= Sally Matthews =

British operatic soprano (born 1975)

Sally Helanna Matthews (born July 1975) is a British operatic soprano.

==Early life==
She was born in Southampton; her father was an aspiring popular musician. She recalls that, coming from a musical family, she "sang constantly just to pass the time. When I was ten, I started studying with Cynthia Jolly, who had a career as a singer and later became a writer". Studies with Jolly continued until she was 18, and later her teacher at the Guildhall School of Music and Drama was Johanna Peters, although her technique was already set.

She attended The Gregg School, a local independent school. She went to the Guildhall School of Music and Drama.

Andrew Porter noted in Opera that her rendition of 'O mio babbino caro' in a Guildhall School performance, was "with pure timbre, emotional phrasing, and a swell that would break a heart of stone".

==Career==
She made her professional debut at the Royal Opera House in January 2001 as Nannetta in Verdi's Falstaff conducted by Bernard Haitink. In this acclaimed Royal Opera House debut she stood in for a colleague; Haitink counselled her to "be very careful about what you do ...and take care of your voice", advice which she took seriously. She trained under the house's Young Artist Programme from 2001-2003.
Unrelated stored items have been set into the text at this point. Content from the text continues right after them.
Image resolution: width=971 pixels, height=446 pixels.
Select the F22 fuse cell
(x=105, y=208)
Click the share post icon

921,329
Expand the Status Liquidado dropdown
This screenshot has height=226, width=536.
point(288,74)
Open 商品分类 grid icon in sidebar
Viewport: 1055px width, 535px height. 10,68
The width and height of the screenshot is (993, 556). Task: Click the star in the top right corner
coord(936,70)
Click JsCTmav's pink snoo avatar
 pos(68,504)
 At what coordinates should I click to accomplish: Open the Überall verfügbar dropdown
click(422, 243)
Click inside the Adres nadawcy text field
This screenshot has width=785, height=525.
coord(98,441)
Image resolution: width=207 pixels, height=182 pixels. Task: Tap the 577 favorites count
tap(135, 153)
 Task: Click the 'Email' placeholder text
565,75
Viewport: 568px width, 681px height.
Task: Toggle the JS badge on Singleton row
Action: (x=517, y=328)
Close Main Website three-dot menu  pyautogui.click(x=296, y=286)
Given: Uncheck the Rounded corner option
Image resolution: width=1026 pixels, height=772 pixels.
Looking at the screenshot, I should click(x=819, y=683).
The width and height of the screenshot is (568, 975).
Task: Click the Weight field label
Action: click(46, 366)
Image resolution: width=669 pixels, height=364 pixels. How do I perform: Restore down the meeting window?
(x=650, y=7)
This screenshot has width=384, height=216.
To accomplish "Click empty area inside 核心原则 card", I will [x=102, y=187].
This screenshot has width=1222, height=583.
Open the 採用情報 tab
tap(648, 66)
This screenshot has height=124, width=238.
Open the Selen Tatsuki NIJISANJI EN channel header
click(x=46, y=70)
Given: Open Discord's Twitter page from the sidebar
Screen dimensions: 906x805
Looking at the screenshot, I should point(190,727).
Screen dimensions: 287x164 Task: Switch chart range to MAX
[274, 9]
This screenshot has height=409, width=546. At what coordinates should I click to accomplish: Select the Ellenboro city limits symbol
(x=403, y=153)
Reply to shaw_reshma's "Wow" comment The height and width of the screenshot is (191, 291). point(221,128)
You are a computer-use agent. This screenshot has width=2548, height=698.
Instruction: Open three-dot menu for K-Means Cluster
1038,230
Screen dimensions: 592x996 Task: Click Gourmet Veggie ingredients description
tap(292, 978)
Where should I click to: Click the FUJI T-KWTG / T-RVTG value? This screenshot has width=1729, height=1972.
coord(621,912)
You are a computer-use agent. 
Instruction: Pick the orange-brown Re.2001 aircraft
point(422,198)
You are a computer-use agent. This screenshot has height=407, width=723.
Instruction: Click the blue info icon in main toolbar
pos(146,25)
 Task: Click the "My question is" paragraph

She made her BBC Proms debut in 2001 in Vaughan Williams' Serenade to Music, performing with the BBC Symphony Orchestra conducted by Leonard Slatkin.

She was a member of the BBC Radio 3 New Generation Artists scheme from 2002-2004. She played Josephine in the acclaimed BBC Proms version of H.M.S Pinafore.

Roles include Alice in Unsuk Chin’s Alice in Wonderland at its 2007 premiere at the Bayerische Staatsoper, title roles in Handel’s Deidamia (Netherlands Opera) and Cavalli’s La Calisto, Anne Trulove, Blanche in Dialogues des Carmélites, the Governess in The Turn of the Screw and Fiordiligi and Jenůfa. For her Metropolitan Opera debut in 2017 she sang Silvia in Thomas Adès’s The Exterminating Angel.

In 2014, Naïve released the first-ever recording of Le Vaisseau fantôme by Dietsch, conducted by Marc Minkowski with Matthews as Minna. Other recordings by Matthews include Schubert and Strauss lieder, Der Freischütz under Colin Davis and Carmina Burana with the Berlin Philharmonic under Simon Rattle.

She is married to the Icelandic tenor Finnur Bjarnason, director of the Icelandic National Opera.